続いて「遺族に対する要件」です。「遺族基礎年金」の「遺族の要件」としては「子」がいることが条件となります。「子」と見なされる条件は次の2つです。

  1. 18歳になった年度の3月31日までの子(≒高校3年生まで)
  2. 20歳未満で障害年金の障害等級1級または2級の状態にある子

先ほどまで説明した「遺族基礎年金」の受給要件である「本人の要件」と「遺族の要件」のそれぞれの要件を満たすと、「配偶者」または「子」が「遺族基礎年金」を受給できるようになります。

ここまでお話しした「遺族基礎年金」の受給要件についてまとめます。まず、「遺族基礎年金」を受給するためには、「本人の要件」と「遺族の要件」を満たす必要があります。「本人の要件」には、「国民年金の被保険者である現役世代の方が亡くなった場合」や、定年後、65歳まで老齢基礎年金を受け取るまでの猶予期間である「受給資格がある方」や、65歳以降の「老齢基礎年金を受給中の方」が亡くなった場合などが含まれます。「遺族の要件」は、その亡くなった方に「生計を維持されていた子」がいる場合です。この2つの要件を満たした場合、「配偶者」または「子」が、「遺族基礎年金」を受け取れます。

遺族基礎年金の年金受給額

「遺族基礎年金」の年金受給額について説明します。「遺族基礎年金」の年金受給額は、年金を受け取る遺族が「子のある配偶者」であるか「子」であるかによって異なります。「子のある配偶者」の場合は、816,000円に「子の加算額」を加えた金額が年金受給額となります。一方、「子」が受け取る場合は、816,000円に「2人目以降の子の加算額」を加えた金額が年金受給額となります。

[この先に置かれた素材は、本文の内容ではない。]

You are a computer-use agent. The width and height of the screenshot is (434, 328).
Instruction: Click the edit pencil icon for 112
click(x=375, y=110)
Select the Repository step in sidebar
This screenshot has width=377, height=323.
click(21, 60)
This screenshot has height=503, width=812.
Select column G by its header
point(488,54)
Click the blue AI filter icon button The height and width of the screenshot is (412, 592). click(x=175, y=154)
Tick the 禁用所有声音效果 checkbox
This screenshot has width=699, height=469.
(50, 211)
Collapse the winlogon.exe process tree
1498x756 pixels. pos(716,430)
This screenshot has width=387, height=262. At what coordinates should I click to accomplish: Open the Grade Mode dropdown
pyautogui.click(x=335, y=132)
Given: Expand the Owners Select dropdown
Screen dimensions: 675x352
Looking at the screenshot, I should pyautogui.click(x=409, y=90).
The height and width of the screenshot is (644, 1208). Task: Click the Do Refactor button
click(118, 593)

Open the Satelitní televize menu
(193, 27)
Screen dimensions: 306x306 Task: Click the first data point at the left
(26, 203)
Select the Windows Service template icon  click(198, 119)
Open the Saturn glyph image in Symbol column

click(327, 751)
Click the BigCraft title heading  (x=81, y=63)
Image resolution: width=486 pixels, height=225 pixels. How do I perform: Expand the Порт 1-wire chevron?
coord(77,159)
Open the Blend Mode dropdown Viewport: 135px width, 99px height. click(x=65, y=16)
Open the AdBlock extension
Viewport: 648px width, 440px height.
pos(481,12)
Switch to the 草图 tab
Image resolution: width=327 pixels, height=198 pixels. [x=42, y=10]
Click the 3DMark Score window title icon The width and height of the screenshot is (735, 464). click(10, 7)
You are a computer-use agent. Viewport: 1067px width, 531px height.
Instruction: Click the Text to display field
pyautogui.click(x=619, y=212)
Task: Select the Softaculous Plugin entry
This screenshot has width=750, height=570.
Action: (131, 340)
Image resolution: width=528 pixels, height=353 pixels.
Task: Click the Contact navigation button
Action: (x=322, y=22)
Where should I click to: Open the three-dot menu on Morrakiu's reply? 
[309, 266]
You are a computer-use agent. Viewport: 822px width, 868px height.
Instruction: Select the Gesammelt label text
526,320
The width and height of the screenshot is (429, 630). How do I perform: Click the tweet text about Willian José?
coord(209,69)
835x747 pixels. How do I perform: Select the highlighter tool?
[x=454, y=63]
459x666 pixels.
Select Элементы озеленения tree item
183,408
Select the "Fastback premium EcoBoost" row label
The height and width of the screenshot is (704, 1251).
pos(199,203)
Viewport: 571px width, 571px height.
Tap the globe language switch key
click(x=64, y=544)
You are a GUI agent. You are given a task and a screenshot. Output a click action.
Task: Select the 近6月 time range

「子の加算額」は、「子」の人数によってそれぞれ定められています。1人目の「子」の場合は234,800円が加算、2人目の「子」の場合も234,800円が加算されます。しかし、3人目以降の「子」の場合は金額が下がり、78,300円が加算されます。

「遺族基礎年金」の年金受給額の目安を、それぞれの条件において表でまとめました。「遺族基礎年金」を「子のある配偶者」が受け取る場合、「子」が1人であれば、年換算の年金は約105.1万円を受け取れます。「子」が2人の場合は約128.6万円、3人の場合は約136.4万円となっています。一方、「遺族基礎年金」を「子」が受け取る場合、「子」が1人であれば、年換算の年金は約81.6万円を受け取れます。「子」が2人であれば、約105.1万円を2人の「子」で割った額それぞれ受け取れ、「子」が3人いれば、約128.6万円を3人の「子」で割った額をそれぞれ受け取れます。

遺族厚生年金の受給要件

「遺族厚生年金」の受給要件について確認していきます。「遺族厚生年金」も「遺族基礎年金」と同様に、年金を受給するためには、亡くなった「本人に対する要件」と残された「遺族に対する要件」があります。

まずは亡くなった「本人の要件」です。「遺族厚生年金」の「本人の要件」は5つ定められています。

  1. 厚生年金保険の被保険者である間に死亡したとき
  2. 厚生年金の被保険者期間に、初診日がある病気やけがが原因で、初診日から5年以内に死亡したとき
  3. 1級・2級の障害厚生・共済年金を受けとっている方が死亡したとき
  4. 老齢厚生年金の受給権者であった方が死亡したとき
  5. 老齢厚生年金の受給資格を満たした方が死亡したとき

続いて、「遺族に対する要件」です。「遺族の要件」としては、「生計を維持されている家族」が対象となります。「生計を維持されている家族」の中でも、年金の受け取りには優先順位が定められています。まず、最も優先順位の高いグループは、「子のある妻」、「子のある55歳以上の夫」、「子」のグループです。次に優先順位の高いグループは、「子のない妻」、「子のない55歳以上の夫」です。次に優先順位の高いグループは、「55歳以上の父母」、その次に「孫」となっています。優先度の最後として、「55歳以上の祖父母」となっています。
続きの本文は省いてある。